Sinus and nasal polyps (sino-nasal polyposis) (Figure 21)
Category: incidental finding.
Frequency: common. One study reported that over 5% of patients from a cohort of 703 had polyps in the maxillary antra.23
Symptoms: usually few, occasionally symptoms of sinusitis or may be associated with a foreign body in the maxillary antrum (eg displaced tooth root).
Appearance: domed soft tissue densities on a background of mucosal thickening. Will not regress without intervention.
Management: none unless symptomatic or implicated in the field of implant surgery.
Appearance: a well-demarcated lingual concavity of the mandible with its epicentre beneath the inferior dental canal.
Symptoms: none.
Management: none, except reassurance.
Tooth resorption (including external, replacement and internal) (Figures 22–25)

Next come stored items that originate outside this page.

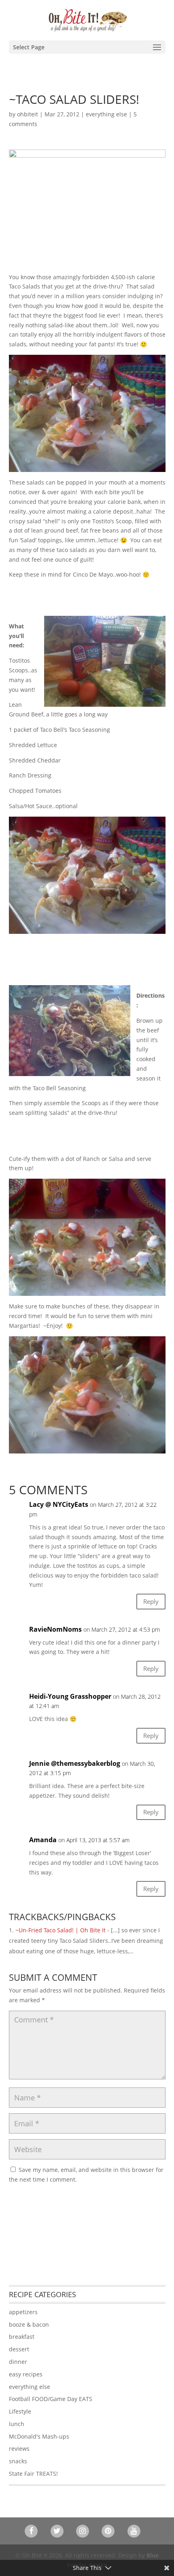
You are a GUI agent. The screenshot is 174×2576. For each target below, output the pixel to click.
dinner (18, 2361)
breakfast (21, 2336)
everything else (106, 114)
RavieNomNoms (55, 1629)
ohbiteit (27, 114)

Category: incidental finding.
Frequency: common.
Symptoms: very few symptoms, may occasionally present with pulpitis or apical periodontitis.
Appearance: internal resorption may manifest as increased size or ballooning of the pulp canal. External resorption may present as irregular radiolucency within the tooth representing loss of tooth substance, this irregular radiolucency is contiguous with the external surface of the tooth. In replacement resorption, the dental tissues unperceivably merge with the surrounding alveolar bone.
Management: surveillance, restorative/endodontic treatment or extraction.
Conclusion
There are numerous incidental findings that can appear on dento-alveolar-sized CBCT volumes. It must be borne in mind that this is not an exhaustive list, nor will all incidental findings manifest in the same way shown as above. Part 2 of the series looks at structures beyond the field of the dento-alveolar hard tissues and the immediate surrounding vicinity.